» Task details: Set down every record below exactly as written.

◇ ◇ ◇ ◇ ◇

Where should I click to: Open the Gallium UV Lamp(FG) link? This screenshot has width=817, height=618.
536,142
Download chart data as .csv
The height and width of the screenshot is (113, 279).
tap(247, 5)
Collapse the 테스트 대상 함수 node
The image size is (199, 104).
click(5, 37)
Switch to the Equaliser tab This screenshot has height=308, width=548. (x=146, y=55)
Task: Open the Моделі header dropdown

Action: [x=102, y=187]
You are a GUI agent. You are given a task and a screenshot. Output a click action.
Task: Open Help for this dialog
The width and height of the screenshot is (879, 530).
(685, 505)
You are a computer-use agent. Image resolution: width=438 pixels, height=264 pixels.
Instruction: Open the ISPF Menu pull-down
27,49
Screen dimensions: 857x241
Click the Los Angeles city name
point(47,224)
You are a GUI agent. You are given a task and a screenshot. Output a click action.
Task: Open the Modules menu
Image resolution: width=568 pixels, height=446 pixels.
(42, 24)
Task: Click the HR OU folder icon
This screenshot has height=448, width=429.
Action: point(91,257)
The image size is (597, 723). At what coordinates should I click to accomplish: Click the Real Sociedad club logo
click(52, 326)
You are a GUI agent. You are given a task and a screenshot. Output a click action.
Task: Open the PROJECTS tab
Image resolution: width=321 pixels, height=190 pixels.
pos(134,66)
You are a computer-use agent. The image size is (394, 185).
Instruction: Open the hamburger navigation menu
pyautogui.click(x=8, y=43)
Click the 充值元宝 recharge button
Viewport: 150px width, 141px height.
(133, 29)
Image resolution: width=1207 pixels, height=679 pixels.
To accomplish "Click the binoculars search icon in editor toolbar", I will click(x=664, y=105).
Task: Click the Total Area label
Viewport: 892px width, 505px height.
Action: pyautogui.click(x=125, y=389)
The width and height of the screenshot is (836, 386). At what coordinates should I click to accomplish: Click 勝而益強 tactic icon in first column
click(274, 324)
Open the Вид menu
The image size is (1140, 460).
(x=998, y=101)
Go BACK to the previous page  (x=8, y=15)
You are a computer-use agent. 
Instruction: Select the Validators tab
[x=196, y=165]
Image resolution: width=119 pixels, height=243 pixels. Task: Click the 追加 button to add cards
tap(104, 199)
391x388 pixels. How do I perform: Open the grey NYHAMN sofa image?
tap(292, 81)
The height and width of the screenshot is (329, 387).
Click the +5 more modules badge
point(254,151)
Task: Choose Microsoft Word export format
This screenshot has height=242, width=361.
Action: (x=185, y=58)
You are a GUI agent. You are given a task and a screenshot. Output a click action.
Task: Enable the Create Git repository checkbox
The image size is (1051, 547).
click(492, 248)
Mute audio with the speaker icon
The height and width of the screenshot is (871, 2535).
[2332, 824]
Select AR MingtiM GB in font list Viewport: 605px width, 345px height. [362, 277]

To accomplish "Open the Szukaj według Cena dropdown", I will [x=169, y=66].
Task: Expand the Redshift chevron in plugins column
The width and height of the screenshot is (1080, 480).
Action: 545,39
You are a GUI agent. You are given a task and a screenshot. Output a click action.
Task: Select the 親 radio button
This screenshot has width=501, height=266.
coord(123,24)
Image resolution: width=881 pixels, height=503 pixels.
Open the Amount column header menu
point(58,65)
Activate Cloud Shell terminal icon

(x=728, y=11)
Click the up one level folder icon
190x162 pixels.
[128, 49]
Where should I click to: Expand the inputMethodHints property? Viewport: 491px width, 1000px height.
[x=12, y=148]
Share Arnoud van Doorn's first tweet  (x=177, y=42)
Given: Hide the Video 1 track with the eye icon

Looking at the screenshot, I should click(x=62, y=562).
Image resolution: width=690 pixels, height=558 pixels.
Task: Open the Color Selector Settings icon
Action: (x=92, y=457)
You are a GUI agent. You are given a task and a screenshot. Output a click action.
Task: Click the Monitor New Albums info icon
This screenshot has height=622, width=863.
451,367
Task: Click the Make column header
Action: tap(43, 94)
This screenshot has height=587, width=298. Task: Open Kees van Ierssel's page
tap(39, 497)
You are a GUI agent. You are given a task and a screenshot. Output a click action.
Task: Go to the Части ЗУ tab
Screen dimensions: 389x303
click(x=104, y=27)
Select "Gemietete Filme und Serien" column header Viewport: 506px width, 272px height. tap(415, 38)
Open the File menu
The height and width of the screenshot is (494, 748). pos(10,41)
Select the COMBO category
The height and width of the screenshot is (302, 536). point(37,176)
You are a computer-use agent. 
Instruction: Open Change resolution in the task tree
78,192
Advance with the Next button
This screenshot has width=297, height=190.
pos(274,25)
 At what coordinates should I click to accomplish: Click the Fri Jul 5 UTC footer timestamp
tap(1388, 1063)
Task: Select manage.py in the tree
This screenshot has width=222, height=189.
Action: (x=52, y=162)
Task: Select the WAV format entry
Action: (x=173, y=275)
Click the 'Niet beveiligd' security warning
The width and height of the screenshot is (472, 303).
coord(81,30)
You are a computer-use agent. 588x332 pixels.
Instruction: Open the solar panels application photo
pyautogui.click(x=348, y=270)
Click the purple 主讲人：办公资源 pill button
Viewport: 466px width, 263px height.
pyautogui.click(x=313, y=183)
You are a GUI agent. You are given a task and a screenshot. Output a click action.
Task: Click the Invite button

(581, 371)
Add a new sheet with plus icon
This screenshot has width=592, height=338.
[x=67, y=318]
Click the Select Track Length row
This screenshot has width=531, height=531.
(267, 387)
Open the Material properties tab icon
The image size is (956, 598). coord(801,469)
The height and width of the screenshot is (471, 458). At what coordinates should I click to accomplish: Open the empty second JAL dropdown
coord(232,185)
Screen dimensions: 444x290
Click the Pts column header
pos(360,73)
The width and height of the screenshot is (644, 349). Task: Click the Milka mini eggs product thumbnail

◇ ◇ ◇ ◇ ◇

» Task result:
Where should I click to: Open the Gallium UV Lamp(FG) link? This screenshot has width=817, height=618.
536,142
Download chart data as .csv
The height and width of the screenshot is (113, 279).
tap(247, 5)
Collapse the 테스트 대상 함수 node
The image size is (199, 104).
click(5, 37)
Switch to the Equaliser tab This screenshot has height=308, width=548. (x=146, y=55)
Task: Open the Моделі header dropdown

Action: [x=102, y=187]
You are a GUI agent. You are given a task and a screenshot. Output a click action.
Task: Open Help for this dialog
The width and height of the screenshot is (879, 530).
(685, 505)
You are a computer-use agent. Image resolution: width=438 pixels, height=264 pixels.
Instruction: Open the ISPF Menu pull-down
27,49
Screen dimensions: 857x241
Click the Los Angeles city name
point(47,224)
You are a GUI agent. You are given a task and a screenshot. Output a click action.
Task: Open the Modules menu
Image resolution: width=568 pixels, height=446 pixels.
(42, 24)
Task: Click the HR OU folder icon
This screenshot has height=448, width=429.
Action: point(91,257)
The image size is (597, 723). At what coordinates should I click to accomplish: Click the Real Sociedad club logo
click(52, 326)
You are a GUI agent. You are given a task and a screenshot. Output a click action.
Task: Open the PROJECTS tab
Image resolution: width=321 pixels, height=190 pixels.
pos(134,66)
You are a computer-use agent. The image size is (394, 185).
Instruction: Open the hamburger navigation menu
pyautogui.click(x=8, y=43)
Click the 充值元宝 recharge button
Viewport: 150px width, 141px height.
(133, 29)
Image resolution: width=1207 pixels, height=679 pixels.
To accomplish "Click the binoculars search icon in editor toolbar", I will click(x=664, y=105).
Task: Click the Total Area label
Viewport: 892px width, 505px height.
Action: pyautogui.click(x=125, y=389)
The width and height of the screenshot is (836, 386). At what coordinates should I click to accomplish: Click 勝而益強 tactic icon in first column
click(274, 324)
Open the Вид menu
The image size is (1140, 460).
(x=998, y=101)
Go BACK to the previous page  (x=8, y=15)
You are a computer-use agent. 
Instruction: Select the Validators tab
[x=196, y=165]
Image resolution: width=119 pixels, height=243 pixels. Task: Click the 追加 button to add cards
tap(104, 199)
391x388 pixels. How do I perform: Open the grey NYHAMN sofa image?
tap(292, 81)
The height and width of the screenshot is (329, 387).
Click the +5 more modules badge
point(254,151)
Task: Choose Microsoft Word export format
This screenshot has height=242, width=361.
Action: (x=185, y=58)
You are a GUI agent. You are given a task and a screenshot. Output a click action.
Task: Enable the Create Git repository checkbox
The image size is (1051, 547).
click(492, 248)
Mute audio with the speaker icon
The height and width of the screenshot is (871, 2535).
[2332, 824]
Select AR MingtiM GB in font list Viewport: 605px width, 345px height. [362, 277]

To accomplish "Open the Szukaj według Cena dropdown", I will [x=169, y=66].
Task: Expand the Redshift chevron in plugins column
The width and height of the screenshot is (1080, 480).
Action: 545,39
You are a GUI agent. You are given a task and a screenshot. Output a click action.
Task: Select the 親 radio button
This screenshot has width=501, height=266.
coord(123,24)
Image resolution: width=881 pixels, height=503 pixels.
Open the Amount column header menu
point(58,65)
Activate Cloud Shell terminal icon

(x=728, y=11)
Click the up one level folder icon
190x162 pixels.
[128, 49]
Where should I click to: Expand the inputMethodHints property? Viewport: 491px width, 1000px height.
[x=12, y=148]
Share Arnoud van Doorn's first tweet  (x=177, y=42)
Given: Hide the Video 1 track with the eye icon

Looking at the screenshot, I should click(x=62, y=562).
Image resolution: width=690 pixels, height=558 pixels.
Task: Open the Color Selector Settings icon
Action: (x=92, y=457)
You are a GUI agent. You are given a task and a screenshot. Output a click action.
Task: Click the Monitor New Albums info icon
This screenshot has height=622, width=863.
451,367
Task: Click the Make column header
Action: tap(43, 94)
This screenshot has height=587, width=298. Task: Open Kees van Ierssel's page
tap(39, 497)
You are a GUI agent. You are given a task and a screenshot. Output a click action.
Task: Go to the Части ЗУ tab
Screen dimensions: 389x303
click(x=104, y=27)
Select "Gemietete Filme und Serien" column header Viewport: 506px width, 272px height. tap(415, 38)
Open the File menu
The height and width of the screenshot is (494, 748). pos(10,41)
Select the COMBO category
The height and width of the screenshot is (302, 536). point(37,176)
You are a computer-use agent. 
Instruction: Open Change resolution in the task tree
78,192
Advance with the Next button
This screenshot has width=297, height=190.
pos(274,25)
 At what coordinates should I click to accomplish: Click the Fri Jul 5 UTC footer timestamp
tap(1388, 1063)
Task: Select manage.py in the tree
This screenshot has width=222, height=189.
Action: (x=52, y=162)
Task: Select the WAV format entry
Action: (x=173, y=275)
Click the 'Niet beveiligd' security warning
The width and height of the screenshot is (472, 303).
coord(81,30)
You are a computer-use agent. 588x332 pixels.
Instruction: Open the solar panels application photo
pyautogui.click(x=348, y=270)
Click the purple 主讲人：办公资源 pill button
Viewport: 466px width, 263px height.
pyautogui.click(x=313, y=183)
You are a GUI agent. You are given a task and a screenshot. Output a click action.
Task: Click the Invite button

(581, 371)
Add a new sheet with plus icon
This screenshot has width=592, height=338.
[x=67, y=318]
Click the Select Track Length row
This screenshot has width=531, height=531.
(267, 387)
Open the Material properties tab icon
The image size is (956, 598). coord(801,469)
The height and width of the screenshot is (471, 458). At what coordinates should I click to accomplish: Open the empty second JAL dropdown
coord(232,185)
Screen dimensions: 444x290
Click the Pts column header
pos(360,73)
The width and height of the screenshot is (644, 349). Task: Click the Milka mini eggs product thumbnail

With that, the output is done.